(Dataset entries)
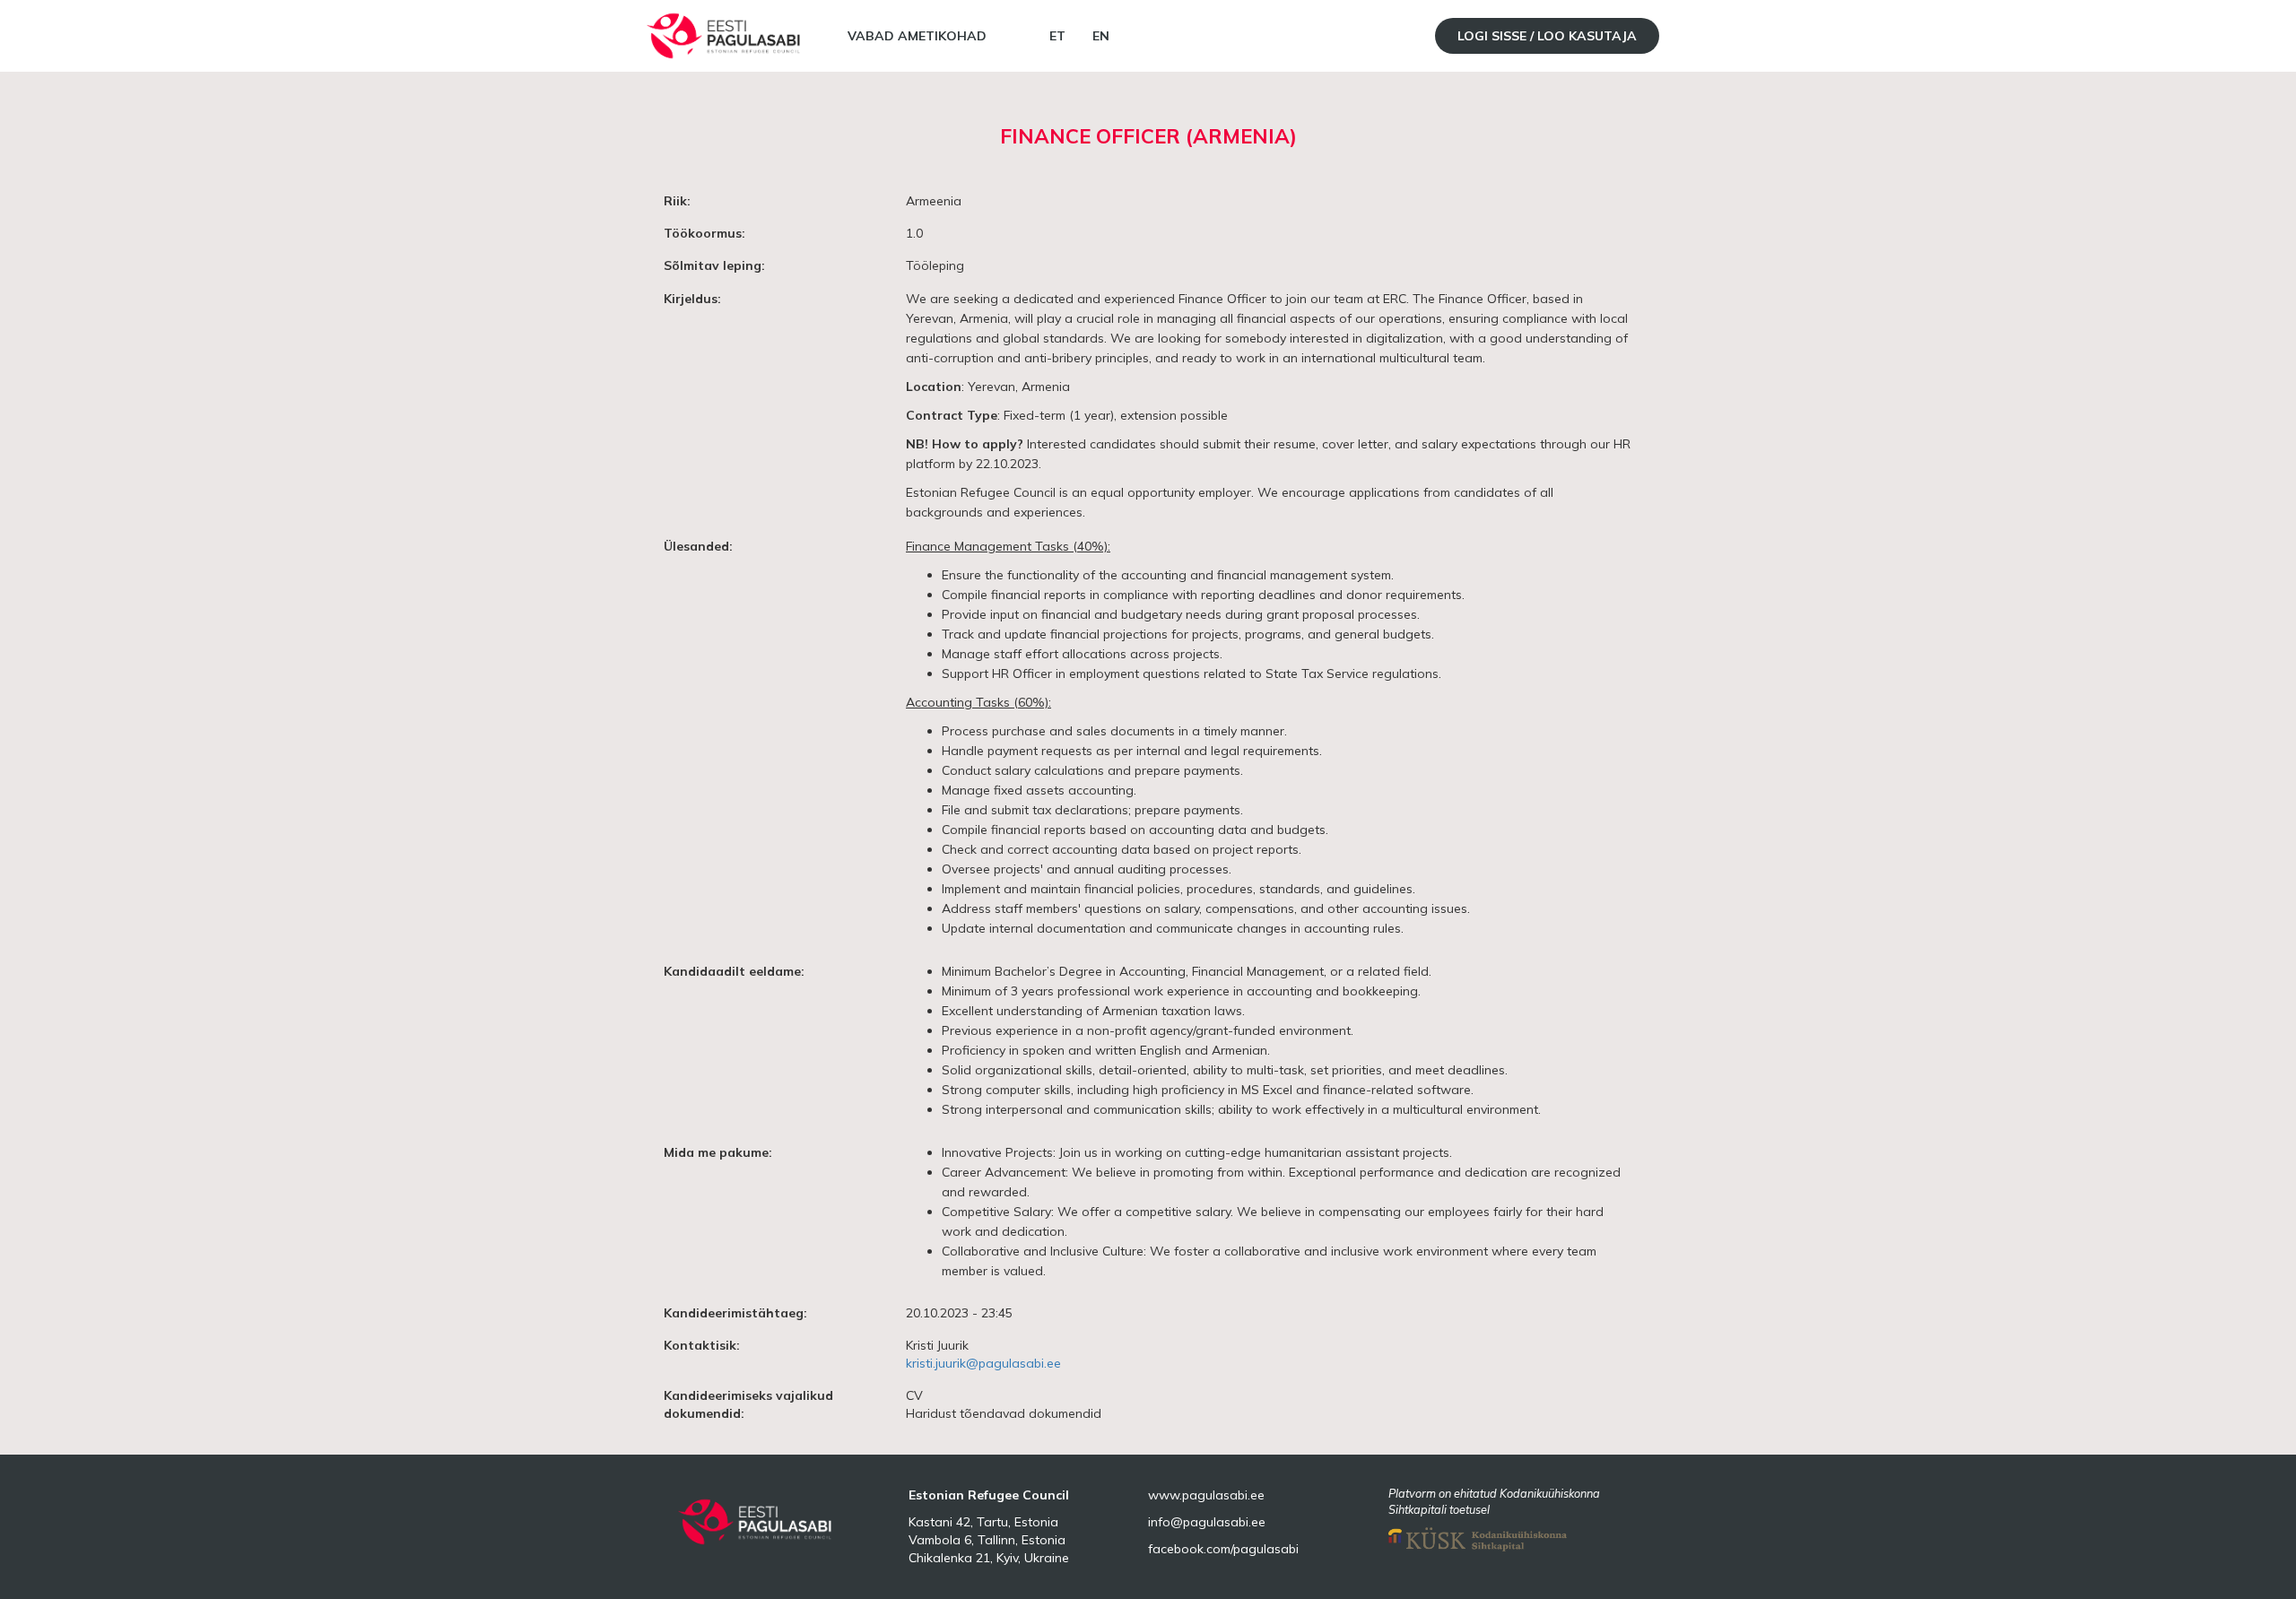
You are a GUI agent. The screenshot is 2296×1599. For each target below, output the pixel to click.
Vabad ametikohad (917, 36)
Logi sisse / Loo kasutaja (1547, 36)
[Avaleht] (726, 36)
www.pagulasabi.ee (1206, 1495)
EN (1100, 36)
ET (1057, 36)
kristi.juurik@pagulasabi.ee (983, 1363)
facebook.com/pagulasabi (1223, 1549)
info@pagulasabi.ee (1206, 1522)
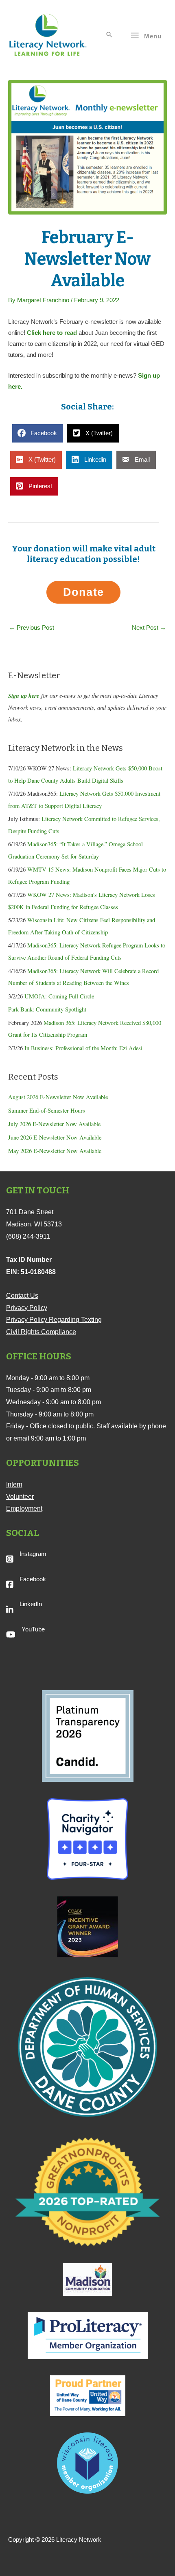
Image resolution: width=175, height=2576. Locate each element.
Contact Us (22, 1295)
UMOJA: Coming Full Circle (59, 996)
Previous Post (31, 627)
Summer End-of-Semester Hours (46, 1110)
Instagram (33, 1554)
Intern (14, 1484)
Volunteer (20, 1496)
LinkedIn (31, 1604)
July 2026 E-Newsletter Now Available (54, 1124)
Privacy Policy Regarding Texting (54, 1319)
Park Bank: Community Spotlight (47, 1009)
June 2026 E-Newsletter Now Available (54, 1137)
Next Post (149, 627)
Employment (24, 1508)
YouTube (33, 1629)
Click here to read (52, 333)
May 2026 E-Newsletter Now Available (54, 1151)
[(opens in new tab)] (87, 1735)
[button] (109, 35)
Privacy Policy (26, 1307)
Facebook (33, 1579)
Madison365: (42, 945)
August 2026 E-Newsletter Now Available (58, 1097)
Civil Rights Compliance (41, 1331)
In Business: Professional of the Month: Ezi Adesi (83, 1048)
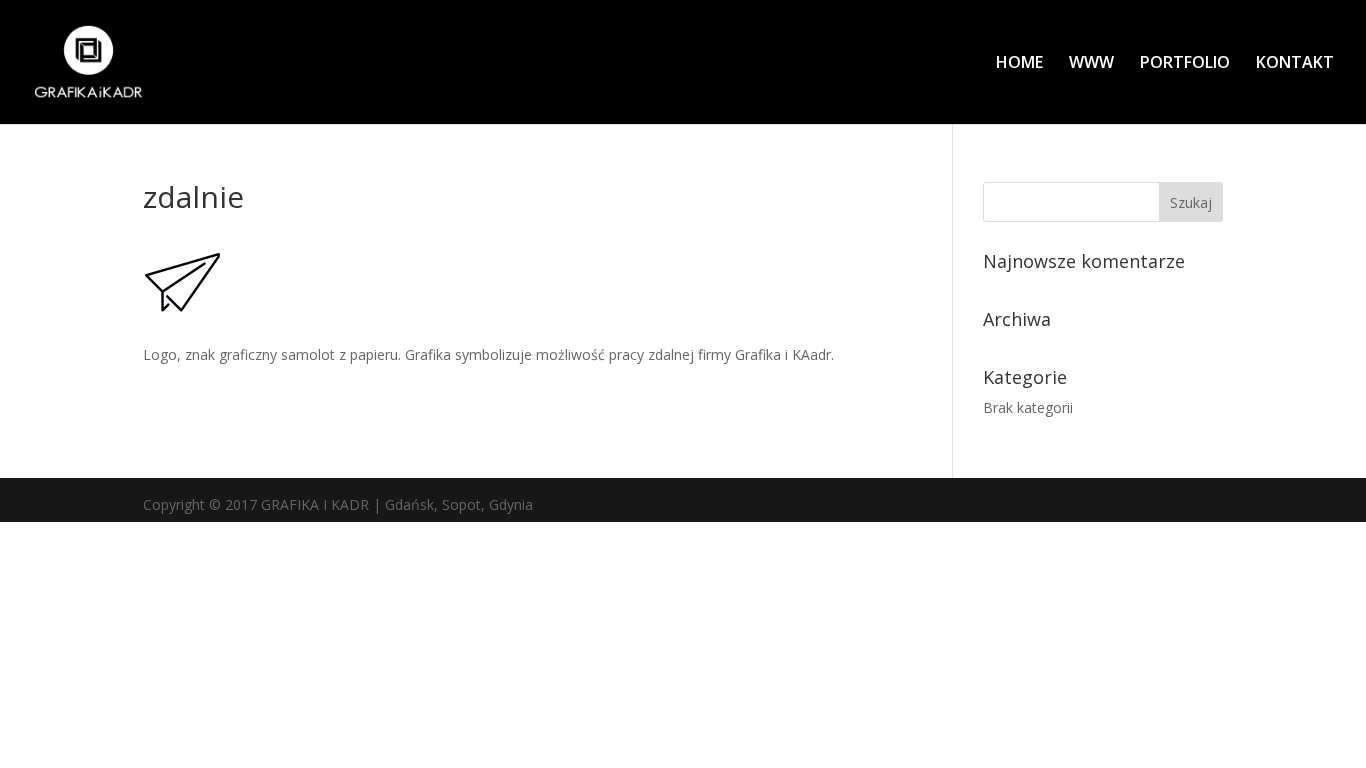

**Exercise aim**
From the line containing "Civil Rights Compliance (41, 1331)" down to the last line of the entries above, set down every line exactly. Omit all pictures.

**Task solution**
Civil Rights Compliance (41, 1331)
In Business: Professional of the Month: Ezi Adesi (83, 1048)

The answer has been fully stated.